Dataset records:
★ ★ ★

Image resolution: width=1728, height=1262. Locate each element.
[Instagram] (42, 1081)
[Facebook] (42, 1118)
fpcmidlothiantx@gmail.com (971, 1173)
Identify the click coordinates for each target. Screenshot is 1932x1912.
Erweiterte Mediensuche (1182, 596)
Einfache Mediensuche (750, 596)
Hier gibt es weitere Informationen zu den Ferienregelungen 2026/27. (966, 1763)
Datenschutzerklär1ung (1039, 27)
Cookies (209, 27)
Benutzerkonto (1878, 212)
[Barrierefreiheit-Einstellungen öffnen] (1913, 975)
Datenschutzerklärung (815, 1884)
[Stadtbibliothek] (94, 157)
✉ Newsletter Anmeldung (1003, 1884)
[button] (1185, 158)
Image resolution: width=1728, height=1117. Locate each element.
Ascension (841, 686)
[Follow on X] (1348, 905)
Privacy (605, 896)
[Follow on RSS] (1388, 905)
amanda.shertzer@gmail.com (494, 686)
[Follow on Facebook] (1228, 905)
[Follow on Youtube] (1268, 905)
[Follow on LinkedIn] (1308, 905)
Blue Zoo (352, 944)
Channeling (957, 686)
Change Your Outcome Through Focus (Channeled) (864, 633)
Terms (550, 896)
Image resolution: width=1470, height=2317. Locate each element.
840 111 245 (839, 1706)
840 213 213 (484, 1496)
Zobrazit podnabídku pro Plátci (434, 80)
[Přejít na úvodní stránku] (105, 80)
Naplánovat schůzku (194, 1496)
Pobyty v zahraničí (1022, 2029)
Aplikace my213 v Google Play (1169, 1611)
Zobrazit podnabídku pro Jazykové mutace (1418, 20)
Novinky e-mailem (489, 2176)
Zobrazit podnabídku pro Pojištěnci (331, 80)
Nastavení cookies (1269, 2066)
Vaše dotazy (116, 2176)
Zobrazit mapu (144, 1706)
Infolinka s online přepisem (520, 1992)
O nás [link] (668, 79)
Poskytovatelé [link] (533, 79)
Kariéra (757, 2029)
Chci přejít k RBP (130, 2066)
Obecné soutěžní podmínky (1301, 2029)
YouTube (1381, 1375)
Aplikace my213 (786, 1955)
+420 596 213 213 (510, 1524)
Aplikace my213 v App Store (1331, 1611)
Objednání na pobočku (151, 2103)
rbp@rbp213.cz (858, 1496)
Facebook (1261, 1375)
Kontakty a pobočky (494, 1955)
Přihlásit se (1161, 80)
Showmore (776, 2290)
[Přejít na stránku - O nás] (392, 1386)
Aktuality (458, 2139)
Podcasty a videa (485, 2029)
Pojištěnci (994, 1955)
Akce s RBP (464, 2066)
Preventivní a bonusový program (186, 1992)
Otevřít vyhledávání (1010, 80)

★ ★ ★

The data is to be given again in full, with every line exact.

SOLUTION:
Image resolution: width=1728, height=1262. Locate each element.
[Instagram] (42, 1081)
[Facebook] (42, 1118)
fpcmidlothiantx@gmail.com (971, 1173)
Identify the click coordinates for each target. Screenshot is 1932x1912.
Erweiterte Mediensuche (1182, 596)
Einfache Mediensuche (750, 596)
Hier gibt es weitere Informationen zu den Ferienregelungen 2026/27. (966, 1763)
Datenschutzerklär1ung (1039, 27)
Cookies (209, 27)
Benutzerkonto (1878, 212)
[Barrierefreiheit-Einstellungen öffnen] (1913, 975)
Datenschutzerklärung (815, 1884)
[Stadtbibliothek] (94, 157)
✉ Newsletter Anmeldung (1003, 1884)
[button] (1185, 158)
Image resolution: width=1728, height=1117. Locate each element.
Ascension (841, 686)
[Follow on X] (1348, 905)
Privacy (605, 896)
[Follow on RSS] (1388, 905)
amanda.shertzer@gmail.com (494, 686)
[Follow on Facebook] (1228, 905)
[Follow on Youtube] (1268, 905)
[Follow on LinkedIn] (1308, 905)
Blue Zoo (352, 944)
Channeling (957, 686)
Change Your Outcome Through Focus (Channeled) (864, 633)
Terms (550, 896)
Image resolution: width=1470, height=2317. Locate each element.
840 111 245 (839, 1706)
840 213 213 (484, 1496)
Zobrazit podnabídku pro Plátci (434, 80)
[Přejít na úvodní stránku] (105, 80)
Naplánovat schůzku (194, 1496)
Pobyty v zahraničí (1022, 2029)
Aplikace my213 v Google Play (1169, 1611)
Zobrazit podnabídku pro Jazykové mutace (1418, 20)
Novinky e-mailem (489, 2176)
Zobrazit podnabídku pro Pojištěnci (331, 80)
Nastavení cookies (1269, 2066)
Vaše dotazy (116, 2176)
Zobrazit mapu (144, 1706)
Infolinka s online přepisem (520, 1992)
O nás [link] (668, 79)
Poskytovatelé [link] (533, 79)
Kariéra (757, 2029)
Chci přejít k RBP (130, 2066)
Obecné soutěžní podmínky (1301, 2029)
YouTube (1381, 1375)
Aplikace my213 (786, 1955)
+420 596 213 213 (510, 1524)
Aplikace my213 v App Store (1331, 1611)
Objednání na pobočku (151, 2103)
rbp@rbp213.cz (858, 1496)
Facebook (1261, 1375)
Kontakty a pobočky (494, 1955)
Přihlásit se (1161, 80)
Showmore (776, 2290)
[Přejít na stránku - O nás] (392, 1386)
Aktuality (458, 2139)
Podcasty a videa (485, 2029)
Pojištěnci (994, 1955)
Akce s RBP (464, 2066)
Preventivní a bonusový program (186, 1992)
Otevřít vyhledávání (1010, 80)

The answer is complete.